Il abaissa ses vêtements avant de grimper sur l'instrument pour se placer entre les jambes du compositeur de la cour qui n'en pouvait plus d'attendre. Il saisit ses cuisses pour se stabiliser à son entrée, puis il donna un premier coup de bassin, pénétrant l'homme qui cria de plaisir. Pendant quelques secondes, Wolfgang se demanda s'il n'était pas en train de rêver. Après tout ce temps, toutes ses avances, ce jeu de séduction qui avait commencé entre eux, il avait vraiment réussi à le faire sien ? Il aurait pu jouir rien qu'en réalisant ce fait, mais il ne voulait surtout pas décevoir Salieri, aussi se concentra-t-il de toutes ses forces pour canaliser son désir, et il commença à donner de vigoureux coups de reins, faisant hurler le musicien. Sachant qu'il serait mieux de ne pas se faire remarquer au palais, il vint de nouveau l'embrasser pour étouffer ses cris. Les minutes défilèrent, et Wolfgang ne faisait qu'accélérer, excité par les réactions si intenses de l'homme sous lui. Sentant l'orgasme approché, il libéra les lèvres d'Antonio pour murmurer.
- Je vous en prie, maestro... Laissez moi voir vos yeux...
Haletant, incapable de répondre, le brun hocha doucement la tête, et l'autrichien retira le bandeau, plongeant dans les iris sombres et si brillants de luxure de son aîné.
- Vous êtes magnifique...
L'italien se cambra, ouvrant la bouche sans que le moindre son s'en sorte, et ses yeux se révulsèrent tandis qu'il se vidait sur son torse. Ce fut trop pour Wolfgang, qui jouit aussitôt dans un râle de plaisir. L'autrichien se retira et se mit sur le côté. Les deux hommes, allongés sur l'instrument, essoufflés, se fixèrent alors. Le plus jeune fut alors inquiet.

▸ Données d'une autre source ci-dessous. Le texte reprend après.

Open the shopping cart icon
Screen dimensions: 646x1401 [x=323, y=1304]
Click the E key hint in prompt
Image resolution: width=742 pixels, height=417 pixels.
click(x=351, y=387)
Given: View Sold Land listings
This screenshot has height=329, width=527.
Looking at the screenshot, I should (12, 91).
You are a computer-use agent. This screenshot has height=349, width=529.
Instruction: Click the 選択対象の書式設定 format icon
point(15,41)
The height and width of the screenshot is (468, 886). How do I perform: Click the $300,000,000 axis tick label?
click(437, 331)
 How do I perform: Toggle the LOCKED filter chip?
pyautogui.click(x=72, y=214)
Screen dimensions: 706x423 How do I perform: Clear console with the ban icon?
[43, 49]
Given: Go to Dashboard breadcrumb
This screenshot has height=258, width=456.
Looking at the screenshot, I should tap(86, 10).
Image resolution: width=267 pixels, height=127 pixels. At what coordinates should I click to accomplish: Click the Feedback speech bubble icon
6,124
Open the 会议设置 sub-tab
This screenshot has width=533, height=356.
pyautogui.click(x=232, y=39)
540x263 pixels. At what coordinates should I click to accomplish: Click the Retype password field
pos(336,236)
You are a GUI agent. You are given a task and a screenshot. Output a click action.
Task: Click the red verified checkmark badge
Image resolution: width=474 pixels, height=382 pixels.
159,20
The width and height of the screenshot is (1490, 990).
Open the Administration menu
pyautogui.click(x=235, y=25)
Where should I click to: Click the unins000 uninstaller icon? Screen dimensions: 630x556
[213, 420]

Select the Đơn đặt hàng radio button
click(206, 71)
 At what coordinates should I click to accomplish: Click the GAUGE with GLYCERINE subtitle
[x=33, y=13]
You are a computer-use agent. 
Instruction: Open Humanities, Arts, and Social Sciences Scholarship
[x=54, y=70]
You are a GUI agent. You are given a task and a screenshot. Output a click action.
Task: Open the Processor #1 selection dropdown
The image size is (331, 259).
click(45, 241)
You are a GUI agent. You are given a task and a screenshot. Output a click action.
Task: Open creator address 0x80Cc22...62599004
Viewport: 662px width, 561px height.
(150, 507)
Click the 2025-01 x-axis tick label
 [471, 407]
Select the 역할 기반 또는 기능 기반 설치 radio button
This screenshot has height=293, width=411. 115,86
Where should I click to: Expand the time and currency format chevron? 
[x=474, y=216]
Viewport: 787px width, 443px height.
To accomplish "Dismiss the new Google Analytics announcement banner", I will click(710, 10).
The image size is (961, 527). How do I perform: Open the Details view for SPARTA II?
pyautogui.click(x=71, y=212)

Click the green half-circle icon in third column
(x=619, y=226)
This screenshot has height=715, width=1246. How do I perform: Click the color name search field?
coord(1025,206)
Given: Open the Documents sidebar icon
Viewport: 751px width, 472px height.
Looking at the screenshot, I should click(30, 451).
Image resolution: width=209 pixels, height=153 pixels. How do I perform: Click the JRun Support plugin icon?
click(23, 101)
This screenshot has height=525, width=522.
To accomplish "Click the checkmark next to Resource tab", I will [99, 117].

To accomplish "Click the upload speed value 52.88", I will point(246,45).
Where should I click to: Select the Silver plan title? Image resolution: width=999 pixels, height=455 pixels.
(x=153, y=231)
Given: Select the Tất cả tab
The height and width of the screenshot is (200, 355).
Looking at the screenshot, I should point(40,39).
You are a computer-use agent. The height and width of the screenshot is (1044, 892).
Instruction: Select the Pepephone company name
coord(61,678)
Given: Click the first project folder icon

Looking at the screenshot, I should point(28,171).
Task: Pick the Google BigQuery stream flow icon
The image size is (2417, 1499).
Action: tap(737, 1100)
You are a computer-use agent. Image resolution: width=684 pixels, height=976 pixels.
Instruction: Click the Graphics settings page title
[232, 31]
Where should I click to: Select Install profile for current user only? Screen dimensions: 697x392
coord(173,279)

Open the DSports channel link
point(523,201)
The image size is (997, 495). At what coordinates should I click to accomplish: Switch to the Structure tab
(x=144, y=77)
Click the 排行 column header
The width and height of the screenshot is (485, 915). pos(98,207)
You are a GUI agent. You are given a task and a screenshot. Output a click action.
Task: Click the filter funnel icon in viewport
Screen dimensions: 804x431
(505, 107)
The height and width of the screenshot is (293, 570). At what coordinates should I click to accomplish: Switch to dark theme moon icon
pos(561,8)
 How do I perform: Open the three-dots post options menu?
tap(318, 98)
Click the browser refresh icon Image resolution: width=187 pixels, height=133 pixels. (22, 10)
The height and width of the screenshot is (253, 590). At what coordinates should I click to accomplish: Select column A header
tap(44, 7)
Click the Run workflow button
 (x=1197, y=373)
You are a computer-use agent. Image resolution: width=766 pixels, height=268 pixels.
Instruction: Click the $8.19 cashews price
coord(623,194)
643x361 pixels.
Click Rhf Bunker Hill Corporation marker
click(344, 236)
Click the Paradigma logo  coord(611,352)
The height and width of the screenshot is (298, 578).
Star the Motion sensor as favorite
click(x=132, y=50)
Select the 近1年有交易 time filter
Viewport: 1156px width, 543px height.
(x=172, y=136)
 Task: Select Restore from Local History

- Dites moi que vous ne regrettez pas...
Antonio sourit et rougit en même temps.
- Pas le moins du monde.
Le visage du blond s'illumina.
- La prochaine fois, on devrait faire ça chez vous ! affirma-t-il avec enthousiasme. Comme ça vous pourrez faire autant de bruit que vous le désirez !
Salieri sentit ses joues s'enflammer encore plus.
- J'imagine que cela pourrait s'envisager...
Sa réponse n'aurait pas pu faire plus plaisir à son cadet, qui vint le prendre dans ses bras pour l'enlacer. Le brun n'était pas habitué à ce genre de familiarités, mais il dut admettre qu'être ainsi blotti contre le jeune virtuose était particulièrement agréable.